Exercise details ▸
For this exercise, copy each line of the records that contains the word "Outlook".

BEGIN Dataset excerpts

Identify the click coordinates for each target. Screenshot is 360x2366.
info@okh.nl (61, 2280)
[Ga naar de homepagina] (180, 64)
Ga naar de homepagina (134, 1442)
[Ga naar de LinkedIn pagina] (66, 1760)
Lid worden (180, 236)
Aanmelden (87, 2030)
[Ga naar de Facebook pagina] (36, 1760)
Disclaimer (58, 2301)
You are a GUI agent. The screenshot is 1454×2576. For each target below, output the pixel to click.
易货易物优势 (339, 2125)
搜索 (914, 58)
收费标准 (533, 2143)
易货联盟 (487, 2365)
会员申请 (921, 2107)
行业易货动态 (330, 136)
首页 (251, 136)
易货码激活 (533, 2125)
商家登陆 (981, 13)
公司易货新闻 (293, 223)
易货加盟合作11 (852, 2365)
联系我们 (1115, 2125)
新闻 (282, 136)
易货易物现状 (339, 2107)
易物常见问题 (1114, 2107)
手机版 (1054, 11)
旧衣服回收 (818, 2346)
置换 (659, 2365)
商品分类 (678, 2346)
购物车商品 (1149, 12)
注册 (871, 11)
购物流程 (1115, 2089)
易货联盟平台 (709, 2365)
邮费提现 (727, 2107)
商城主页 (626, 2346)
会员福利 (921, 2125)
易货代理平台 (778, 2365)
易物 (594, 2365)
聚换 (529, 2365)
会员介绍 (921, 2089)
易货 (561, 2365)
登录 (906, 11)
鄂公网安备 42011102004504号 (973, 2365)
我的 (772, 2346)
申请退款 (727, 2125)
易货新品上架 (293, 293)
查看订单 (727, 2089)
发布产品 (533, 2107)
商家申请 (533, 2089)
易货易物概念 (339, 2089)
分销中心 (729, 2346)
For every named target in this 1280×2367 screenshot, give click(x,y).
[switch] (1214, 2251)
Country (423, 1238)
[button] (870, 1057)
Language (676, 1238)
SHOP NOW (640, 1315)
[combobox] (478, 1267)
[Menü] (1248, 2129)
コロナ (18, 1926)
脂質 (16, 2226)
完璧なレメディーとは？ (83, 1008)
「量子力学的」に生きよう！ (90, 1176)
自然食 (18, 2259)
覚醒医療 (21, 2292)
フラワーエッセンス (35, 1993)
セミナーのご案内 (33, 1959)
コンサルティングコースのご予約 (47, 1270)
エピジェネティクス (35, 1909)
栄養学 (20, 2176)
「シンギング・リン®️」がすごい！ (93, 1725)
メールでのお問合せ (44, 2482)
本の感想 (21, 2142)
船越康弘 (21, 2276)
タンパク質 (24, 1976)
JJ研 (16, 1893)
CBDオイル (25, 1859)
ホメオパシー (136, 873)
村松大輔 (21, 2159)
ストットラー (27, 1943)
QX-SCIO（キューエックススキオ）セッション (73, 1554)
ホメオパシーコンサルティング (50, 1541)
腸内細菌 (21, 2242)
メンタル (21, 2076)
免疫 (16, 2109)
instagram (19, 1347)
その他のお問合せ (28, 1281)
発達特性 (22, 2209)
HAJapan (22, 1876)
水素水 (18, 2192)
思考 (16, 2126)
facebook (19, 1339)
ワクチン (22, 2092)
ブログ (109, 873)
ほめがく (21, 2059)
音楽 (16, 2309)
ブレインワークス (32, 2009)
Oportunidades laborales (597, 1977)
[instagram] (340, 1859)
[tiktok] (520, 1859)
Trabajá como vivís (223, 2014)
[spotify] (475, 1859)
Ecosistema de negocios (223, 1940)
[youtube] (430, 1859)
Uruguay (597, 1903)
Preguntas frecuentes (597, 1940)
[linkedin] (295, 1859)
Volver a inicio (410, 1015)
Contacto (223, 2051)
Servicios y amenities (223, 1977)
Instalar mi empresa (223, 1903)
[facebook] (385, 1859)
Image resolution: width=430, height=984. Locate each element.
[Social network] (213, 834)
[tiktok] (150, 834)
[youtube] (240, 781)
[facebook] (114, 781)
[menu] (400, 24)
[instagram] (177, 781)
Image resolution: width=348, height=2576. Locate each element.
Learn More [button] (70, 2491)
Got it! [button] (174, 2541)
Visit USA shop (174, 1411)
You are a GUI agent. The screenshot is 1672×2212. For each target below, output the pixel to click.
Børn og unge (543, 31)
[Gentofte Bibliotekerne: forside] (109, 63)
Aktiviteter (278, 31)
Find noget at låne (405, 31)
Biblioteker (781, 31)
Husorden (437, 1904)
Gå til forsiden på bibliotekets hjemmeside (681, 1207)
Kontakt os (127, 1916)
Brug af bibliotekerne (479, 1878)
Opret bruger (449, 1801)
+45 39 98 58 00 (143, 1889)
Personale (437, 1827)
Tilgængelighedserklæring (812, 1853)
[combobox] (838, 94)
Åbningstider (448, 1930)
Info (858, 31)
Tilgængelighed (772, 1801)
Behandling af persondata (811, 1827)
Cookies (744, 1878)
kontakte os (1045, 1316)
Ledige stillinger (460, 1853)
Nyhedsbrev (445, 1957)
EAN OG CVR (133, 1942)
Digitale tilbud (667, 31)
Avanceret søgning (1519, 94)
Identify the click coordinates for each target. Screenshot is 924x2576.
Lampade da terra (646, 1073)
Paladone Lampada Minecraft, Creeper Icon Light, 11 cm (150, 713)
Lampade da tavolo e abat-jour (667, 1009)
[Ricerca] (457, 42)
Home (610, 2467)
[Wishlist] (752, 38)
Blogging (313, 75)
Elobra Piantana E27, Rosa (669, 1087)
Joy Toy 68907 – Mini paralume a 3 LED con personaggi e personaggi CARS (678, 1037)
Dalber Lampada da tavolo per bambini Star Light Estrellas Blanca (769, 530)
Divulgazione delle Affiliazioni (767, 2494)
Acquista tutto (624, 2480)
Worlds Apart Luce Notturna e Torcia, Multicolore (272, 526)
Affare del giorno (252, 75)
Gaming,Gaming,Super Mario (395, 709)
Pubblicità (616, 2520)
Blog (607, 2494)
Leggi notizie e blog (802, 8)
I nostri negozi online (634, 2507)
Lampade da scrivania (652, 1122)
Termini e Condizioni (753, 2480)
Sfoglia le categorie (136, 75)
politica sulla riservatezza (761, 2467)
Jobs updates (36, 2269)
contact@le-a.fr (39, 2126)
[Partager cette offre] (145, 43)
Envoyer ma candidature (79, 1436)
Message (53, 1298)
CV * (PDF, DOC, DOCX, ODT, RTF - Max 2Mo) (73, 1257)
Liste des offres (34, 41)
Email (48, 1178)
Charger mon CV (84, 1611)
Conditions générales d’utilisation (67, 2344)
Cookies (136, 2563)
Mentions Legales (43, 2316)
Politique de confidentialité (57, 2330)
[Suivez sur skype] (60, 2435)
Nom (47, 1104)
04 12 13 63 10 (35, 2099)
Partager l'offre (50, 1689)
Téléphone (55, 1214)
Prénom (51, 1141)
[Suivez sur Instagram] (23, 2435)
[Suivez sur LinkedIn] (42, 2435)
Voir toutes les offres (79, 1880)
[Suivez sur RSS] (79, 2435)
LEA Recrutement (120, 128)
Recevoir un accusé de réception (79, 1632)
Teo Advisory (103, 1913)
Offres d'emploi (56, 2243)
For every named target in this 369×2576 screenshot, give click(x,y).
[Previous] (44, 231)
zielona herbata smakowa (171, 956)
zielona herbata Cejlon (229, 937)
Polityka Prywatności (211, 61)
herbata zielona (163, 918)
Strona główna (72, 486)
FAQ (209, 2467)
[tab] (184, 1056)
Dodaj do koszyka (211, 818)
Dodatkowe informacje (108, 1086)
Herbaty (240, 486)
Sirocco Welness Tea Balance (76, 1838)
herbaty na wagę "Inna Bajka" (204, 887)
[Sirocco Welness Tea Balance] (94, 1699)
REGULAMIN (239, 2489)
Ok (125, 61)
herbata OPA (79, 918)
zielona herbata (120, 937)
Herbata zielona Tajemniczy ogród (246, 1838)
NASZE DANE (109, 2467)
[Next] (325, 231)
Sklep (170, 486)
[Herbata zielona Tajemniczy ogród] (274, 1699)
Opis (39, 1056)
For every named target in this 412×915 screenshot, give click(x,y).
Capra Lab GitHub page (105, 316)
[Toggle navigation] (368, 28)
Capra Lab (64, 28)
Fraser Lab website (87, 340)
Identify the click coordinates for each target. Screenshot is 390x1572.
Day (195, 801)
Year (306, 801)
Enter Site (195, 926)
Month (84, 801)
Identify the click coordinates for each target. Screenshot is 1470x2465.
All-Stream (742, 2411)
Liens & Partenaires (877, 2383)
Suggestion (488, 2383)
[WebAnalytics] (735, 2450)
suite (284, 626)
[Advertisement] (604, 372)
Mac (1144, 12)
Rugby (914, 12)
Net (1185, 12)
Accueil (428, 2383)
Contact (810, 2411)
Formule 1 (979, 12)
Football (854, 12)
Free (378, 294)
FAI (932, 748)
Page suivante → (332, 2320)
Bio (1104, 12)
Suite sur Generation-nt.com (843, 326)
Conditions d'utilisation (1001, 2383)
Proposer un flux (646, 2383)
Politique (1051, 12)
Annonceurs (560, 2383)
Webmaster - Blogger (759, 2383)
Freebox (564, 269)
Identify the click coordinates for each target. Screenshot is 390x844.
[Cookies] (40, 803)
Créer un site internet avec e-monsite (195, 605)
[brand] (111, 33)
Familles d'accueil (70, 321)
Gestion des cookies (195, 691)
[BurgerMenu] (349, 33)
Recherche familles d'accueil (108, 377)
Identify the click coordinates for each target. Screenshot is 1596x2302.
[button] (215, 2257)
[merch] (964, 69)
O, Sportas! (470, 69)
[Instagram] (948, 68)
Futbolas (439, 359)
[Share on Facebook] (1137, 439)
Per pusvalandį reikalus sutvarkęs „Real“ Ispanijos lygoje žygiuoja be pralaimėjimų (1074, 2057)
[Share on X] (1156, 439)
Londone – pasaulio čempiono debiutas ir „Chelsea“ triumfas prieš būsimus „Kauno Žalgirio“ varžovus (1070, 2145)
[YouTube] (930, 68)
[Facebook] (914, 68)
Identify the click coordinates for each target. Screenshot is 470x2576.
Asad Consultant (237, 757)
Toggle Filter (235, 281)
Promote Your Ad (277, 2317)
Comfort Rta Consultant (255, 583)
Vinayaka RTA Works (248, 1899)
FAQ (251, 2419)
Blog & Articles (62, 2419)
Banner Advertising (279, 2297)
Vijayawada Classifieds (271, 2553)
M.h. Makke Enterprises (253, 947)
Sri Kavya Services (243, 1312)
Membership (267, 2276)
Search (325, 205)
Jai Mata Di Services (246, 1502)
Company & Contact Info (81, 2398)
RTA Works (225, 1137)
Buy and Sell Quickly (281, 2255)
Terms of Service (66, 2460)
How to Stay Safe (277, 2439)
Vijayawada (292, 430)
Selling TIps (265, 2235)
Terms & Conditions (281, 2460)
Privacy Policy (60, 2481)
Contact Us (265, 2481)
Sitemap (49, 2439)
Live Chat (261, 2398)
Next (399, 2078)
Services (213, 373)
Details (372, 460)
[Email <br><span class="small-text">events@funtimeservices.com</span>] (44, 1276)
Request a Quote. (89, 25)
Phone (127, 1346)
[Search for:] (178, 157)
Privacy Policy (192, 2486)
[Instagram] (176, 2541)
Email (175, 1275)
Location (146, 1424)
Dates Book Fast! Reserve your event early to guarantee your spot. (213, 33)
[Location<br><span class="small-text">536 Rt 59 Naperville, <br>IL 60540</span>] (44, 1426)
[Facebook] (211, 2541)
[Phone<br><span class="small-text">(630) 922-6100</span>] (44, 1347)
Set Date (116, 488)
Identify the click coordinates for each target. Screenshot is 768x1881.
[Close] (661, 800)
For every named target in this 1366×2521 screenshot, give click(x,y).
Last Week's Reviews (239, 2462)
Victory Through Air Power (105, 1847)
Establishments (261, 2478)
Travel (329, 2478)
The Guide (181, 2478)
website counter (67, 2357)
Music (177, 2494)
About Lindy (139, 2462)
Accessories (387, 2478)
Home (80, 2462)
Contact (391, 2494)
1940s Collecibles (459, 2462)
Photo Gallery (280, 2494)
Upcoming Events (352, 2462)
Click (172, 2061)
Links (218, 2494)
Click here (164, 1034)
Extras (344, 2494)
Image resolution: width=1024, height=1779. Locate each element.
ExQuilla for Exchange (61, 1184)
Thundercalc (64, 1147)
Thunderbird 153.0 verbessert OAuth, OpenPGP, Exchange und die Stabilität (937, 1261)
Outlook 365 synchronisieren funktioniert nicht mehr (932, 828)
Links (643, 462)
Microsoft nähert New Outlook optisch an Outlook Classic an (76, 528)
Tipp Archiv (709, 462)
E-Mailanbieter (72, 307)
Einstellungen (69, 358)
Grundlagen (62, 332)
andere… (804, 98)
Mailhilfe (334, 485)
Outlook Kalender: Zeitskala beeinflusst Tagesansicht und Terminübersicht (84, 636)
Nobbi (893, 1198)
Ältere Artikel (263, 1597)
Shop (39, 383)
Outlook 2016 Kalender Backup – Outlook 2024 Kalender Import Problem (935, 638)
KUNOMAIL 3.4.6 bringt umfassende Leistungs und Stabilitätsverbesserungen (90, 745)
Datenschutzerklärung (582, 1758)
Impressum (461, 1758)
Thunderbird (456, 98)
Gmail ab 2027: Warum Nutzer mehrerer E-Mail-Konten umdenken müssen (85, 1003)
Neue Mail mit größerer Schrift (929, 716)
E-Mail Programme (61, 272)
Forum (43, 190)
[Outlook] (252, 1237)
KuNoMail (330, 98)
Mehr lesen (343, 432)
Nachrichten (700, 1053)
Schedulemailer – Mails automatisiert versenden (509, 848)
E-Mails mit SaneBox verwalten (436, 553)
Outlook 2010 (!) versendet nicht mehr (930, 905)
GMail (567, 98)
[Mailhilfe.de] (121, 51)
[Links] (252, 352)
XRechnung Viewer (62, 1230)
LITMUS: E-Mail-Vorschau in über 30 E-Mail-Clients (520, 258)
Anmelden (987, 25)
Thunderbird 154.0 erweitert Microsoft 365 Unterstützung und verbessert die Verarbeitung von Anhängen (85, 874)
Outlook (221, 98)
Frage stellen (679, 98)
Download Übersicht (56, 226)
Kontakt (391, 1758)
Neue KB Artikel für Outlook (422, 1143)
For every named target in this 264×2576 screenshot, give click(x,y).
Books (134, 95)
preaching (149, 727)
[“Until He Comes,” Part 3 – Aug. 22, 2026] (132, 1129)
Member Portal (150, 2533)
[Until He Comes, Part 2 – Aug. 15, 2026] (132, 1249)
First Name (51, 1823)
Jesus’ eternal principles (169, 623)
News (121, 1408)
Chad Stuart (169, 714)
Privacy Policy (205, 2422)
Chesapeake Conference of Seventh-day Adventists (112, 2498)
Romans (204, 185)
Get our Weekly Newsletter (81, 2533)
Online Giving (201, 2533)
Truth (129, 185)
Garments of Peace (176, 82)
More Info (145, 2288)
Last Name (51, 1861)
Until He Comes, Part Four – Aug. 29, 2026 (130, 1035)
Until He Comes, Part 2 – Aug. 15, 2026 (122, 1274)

END Dataset excerpts

Result of the task ▸
Outlook 365 synchronisieren funktioniert nicht mehr (932, 828)
Microsoft nähert New Outlook optisch an Outlook Classic an (76, 528)
Outlook Kalender: Zeitskala beeinflusst Tagesansicht und Terminübersicht (84, 636)
Outlook 2016 Kalender Backup – Outlook 2024 Kalender Import Problem (935, 638)
[Outlook] (252, 1237)
Outlook 2010 (!) versendet nicht mehr (930, 905)
Outlook (221, 98)
Neue KB Artikel für Outlook (422, 1143)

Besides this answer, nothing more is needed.